■ **EXTRACTED INFORMATION**
□ □ □ □ □
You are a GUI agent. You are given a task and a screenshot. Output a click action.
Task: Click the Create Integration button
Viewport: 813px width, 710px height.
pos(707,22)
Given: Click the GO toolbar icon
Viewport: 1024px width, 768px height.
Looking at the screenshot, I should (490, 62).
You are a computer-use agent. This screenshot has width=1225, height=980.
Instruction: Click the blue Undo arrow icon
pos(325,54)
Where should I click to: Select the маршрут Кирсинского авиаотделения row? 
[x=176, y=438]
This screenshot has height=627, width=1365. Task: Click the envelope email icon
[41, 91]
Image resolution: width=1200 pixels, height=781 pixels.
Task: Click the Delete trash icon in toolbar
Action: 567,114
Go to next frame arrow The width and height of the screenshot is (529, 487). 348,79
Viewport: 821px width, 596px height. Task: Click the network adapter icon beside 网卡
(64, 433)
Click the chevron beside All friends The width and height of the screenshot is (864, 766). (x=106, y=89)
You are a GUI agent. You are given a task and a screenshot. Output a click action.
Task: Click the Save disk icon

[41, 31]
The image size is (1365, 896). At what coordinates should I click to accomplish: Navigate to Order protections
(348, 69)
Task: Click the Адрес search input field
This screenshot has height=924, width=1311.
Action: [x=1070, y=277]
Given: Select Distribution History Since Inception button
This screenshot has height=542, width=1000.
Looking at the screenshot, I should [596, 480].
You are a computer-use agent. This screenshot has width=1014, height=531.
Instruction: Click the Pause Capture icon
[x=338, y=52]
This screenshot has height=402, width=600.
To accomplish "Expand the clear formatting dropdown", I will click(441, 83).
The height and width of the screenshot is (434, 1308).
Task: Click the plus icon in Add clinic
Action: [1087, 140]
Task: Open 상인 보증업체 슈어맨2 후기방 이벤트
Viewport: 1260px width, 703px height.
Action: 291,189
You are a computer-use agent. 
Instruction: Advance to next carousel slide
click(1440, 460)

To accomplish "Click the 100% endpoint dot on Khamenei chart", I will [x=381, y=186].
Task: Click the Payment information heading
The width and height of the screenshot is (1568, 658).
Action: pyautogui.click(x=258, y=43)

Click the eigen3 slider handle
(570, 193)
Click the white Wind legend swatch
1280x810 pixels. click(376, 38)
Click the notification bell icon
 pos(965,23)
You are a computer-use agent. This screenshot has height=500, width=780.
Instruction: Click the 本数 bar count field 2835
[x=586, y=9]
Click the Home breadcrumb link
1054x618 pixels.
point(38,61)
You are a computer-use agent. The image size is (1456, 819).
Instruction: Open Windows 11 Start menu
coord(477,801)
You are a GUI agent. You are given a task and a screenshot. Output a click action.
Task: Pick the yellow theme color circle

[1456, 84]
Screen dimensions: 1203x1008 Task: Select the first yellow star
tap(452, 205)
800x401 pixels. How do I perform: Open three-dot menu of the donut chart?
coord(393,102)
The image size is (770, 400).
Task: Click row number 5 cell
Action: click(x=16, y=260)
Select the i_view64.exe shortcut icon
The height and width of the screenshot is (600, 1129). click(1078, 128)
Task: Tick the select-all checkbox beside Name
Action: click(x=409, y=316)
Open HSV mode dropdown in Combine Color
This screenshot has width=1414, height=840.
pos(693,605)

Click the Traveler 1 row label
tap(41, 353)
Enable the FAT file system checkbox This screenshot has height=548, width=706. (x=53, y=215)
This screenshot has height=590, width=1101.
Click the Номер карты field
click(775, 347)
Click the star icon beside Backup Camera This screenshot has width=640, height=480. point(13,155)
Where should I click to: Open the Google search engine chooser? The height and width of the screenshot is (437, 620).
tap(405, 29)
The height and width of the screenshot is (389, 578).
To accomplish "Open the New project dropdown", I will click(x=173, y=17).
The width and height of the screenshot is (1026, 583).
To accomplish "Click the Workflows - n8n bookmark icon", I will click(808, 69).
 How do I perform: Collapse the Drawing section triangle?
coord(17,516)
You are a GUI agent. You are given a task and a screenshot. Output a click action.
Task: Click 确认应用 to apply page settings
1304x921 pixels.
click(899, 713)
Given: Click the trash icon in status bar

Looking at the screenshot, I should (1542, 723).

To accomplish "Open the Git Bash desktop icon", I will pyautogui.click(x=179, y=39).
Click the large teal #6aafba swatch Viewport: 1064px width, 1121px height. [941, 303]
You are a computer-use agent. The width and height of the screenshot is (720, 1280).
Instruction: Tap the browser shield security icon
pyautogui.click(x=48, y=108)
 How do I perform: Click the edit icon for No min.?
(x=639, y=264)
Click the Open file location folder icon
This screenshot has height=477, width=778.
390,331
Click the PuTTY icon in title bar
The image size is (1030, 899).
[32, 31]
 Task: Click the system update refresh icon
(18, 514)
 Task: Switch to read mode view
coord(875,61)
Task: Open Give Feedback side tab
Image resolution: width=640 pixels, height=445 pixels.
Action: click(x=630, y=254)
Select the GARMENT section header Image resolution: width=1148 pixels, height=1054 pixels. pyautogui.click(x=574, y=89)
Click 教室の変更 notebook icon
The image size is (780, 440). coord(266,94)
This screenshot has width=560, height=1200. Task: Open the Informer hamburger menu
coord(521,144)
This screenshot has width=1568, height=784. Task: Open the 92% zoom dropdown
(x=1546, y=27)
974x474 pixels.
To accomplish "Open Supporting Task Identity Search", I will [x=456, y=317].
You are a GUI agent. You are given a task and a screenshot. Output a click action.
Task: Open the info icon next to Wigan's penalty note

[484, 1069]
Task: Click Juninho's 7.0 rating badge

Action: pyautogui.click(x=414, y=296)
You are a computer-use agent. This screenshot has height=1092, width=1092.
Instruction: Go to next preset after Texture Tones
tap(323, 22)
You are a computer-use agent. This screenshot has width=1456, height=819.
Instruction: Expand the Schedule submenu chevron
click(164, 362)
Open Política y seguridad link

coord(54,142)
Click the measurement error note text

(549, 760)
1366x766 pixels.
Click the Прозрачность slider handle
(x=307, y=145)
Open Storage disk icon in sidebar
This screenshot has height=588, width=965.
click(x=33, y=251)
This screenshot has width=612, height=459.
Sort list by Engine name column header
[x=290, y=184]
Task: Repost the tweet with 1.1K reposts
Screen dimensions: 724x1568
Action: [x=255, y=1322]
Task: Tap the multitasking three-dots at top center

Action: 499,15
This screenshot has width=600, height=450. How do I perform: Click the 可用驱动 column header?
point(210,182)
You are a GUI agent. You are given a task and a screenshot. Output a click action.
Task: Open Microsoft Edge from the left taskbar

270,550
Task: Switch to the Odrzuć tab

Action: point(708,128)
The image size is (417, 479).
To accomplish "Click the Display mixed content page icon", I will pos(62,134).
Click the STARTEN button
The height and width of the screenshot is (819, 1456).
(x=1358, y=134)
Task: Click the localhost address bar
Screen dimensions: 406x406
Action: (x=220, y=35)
□ □ □ □ □
■ **TASK ITEM**
From the line containing "Task: Tap the" through the end of the material, print each line exactly as it appears.

■ **RESPONSE AREA**
Task: Tap the multitasking three-dots at top center

Action: 499,15
This screenshot has width=600, height=450. How do I perform: Click the 可用驱动 column header?
point(210,182)
You are a GUI agent. You are given a task and a screenshot. Output a click action.
Task: Open Microsoft Edge from the left taskbar

270,550
Task: Switch to the Odrzuć tab

Action: point(708,128)
The image size is (417, 479).
To accomplish "Click the Display mixed content page icon", I will pos(62,134).
Click the STARTEN button
The height and width of the screenshot is (819, 1456).
(x=1358, y=134)
Task: Click the localhost address bar
Screen dimensions: 406x406
Action: (x=220, y=35)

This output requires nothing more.